◆ **Task item**
Check every line of the entries below for "Show", and copy the lines that have it.

Segment Open

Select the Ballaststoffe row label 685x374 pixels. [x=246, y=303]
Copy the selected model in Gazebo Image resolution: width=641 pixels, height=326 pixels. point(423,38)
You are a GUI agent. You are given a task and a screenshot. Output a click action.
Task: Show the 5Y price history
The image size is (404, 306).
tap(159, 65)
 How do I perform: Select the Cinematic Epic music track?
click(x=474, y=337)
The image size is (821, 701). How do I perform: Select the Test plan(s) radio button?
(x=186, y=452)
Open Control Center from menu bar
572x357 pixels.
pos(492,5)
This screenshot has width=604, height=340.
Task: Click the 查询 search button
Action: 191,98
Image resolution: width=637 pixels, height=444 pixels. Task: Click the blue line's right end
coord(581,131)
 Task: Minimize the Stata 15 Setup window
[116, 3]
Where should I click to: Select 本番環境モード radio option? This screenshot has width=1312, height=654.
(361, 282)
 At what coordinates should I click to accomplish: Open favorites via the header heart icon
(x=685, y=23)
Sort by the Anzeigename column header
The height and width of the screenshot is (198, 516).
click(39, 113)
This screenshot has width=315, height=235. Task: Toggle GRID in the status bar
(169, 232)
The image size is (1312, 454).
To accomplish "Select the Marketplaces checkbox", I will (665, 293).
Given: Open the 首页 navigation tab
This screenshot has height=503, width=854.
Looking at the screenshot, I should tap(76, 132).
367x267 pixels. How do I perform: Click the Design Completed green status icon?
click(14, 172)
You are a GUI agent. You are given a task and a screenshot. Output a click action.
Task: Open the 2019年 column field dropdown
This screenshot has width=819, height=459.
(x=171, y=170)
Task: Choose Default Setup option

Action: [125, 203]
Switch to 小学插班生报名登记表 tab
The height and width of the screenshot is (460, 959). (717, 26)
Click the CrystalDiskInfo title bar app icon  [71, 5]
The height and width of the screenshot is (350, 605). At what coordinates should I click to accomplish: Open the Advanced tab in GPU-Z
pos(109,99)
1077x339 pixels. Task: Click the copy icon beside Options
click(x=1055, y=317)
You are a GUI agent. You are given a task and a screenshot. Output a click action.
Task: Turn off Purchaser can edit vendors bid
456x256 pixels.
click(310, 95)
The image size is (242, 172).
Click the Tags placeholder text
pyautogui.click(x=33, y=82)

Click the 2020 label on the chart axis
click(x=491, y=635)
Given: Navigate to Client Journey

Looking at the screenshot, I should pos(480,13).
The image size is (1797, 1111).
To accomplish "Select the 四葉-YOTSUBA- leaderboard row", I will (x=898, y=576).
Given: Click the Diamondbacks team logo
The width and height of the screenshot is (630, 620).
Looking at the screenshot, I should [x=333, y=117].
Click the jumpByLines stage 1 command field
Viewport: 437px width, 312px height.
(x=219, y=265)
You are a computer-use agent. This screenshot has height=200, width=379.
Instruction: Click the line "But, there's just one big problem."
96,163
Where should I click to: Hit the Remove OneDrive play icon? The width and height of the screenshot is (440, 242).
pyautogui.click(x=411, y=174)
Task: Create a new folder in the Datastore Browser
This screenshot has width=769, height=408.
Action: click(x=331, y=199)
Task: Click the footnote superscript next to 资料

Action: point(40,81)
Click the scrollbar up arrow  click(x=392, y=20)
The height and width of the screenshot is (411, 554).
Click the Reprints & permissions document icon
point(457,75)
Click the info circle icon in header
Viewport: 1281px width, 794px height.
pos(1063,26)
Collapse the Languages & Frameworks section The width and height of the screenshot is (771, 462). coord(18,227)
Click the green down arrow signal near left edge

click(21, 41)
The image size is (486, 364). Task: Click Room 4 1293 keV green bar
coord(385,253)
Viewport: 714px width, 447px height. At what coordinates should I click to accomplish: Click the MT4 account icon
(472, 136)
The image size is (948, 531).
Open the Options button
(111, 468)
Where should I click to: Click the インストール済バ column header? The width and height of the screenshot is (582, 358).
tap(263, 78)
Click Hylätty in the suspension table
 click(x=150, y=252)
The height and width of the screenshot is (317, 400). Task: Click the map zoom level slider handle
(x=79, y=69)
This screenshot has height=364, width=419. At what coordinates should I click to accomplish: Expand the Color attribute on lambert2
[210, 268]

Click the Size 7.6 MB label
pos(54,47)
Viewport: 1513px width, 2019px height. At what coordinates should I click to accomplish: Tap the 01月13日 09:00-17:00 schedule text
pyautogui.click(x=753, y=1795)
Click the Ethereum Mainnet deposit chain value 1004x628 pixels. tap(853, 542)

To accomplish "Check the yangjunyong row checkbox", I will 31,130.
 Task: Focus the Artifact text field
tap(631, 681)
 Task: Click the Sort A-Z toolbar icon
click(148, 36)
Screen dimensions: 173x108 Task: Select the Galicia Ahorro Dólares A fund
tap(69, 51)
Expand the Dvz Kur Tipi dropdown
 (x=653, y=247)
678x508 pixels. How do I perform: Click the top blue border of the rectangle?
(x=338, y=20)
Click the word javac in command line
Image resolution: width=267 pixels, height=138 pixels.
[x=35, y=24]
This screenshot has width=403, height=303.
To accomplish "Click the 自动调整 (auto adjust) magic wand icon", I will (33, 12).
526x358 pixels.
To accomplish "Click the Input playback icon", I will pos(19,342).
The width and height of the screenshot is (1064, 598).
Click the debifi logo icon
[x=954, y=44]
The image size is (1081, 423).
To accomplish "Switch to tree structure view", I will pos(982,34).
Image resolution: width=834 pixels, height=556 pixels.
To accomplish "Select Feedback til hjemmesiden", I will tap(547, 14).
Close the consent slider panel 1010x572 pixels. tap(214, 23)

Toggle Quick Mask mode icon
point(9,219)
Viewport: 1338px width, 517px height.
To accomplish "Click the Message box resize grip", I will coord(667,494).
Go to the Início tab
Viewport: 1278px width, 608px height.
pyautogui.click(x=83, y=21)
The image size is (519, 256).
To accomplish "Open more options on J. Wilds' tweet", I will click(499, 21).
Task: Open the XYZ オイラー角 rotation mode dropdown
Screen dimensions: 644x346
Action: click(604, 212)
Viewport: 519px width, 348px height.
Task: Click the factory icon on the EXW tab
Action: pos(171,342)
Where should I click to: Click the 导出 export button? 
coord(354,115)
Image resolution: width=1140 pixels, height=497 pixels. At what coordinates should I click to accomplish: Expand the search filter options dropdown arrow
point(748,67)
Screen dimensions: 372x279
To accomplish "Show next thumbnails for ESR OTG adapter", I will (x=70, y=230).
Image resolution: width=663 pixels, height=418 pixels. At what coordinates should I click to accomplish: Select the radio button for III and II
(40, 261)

Segment Closed

◆ **Completed task**
Task: Show the 5Y price history
To accomplish "Show next thumbnails for ESR OTG adapter", I will (x=70, y=230).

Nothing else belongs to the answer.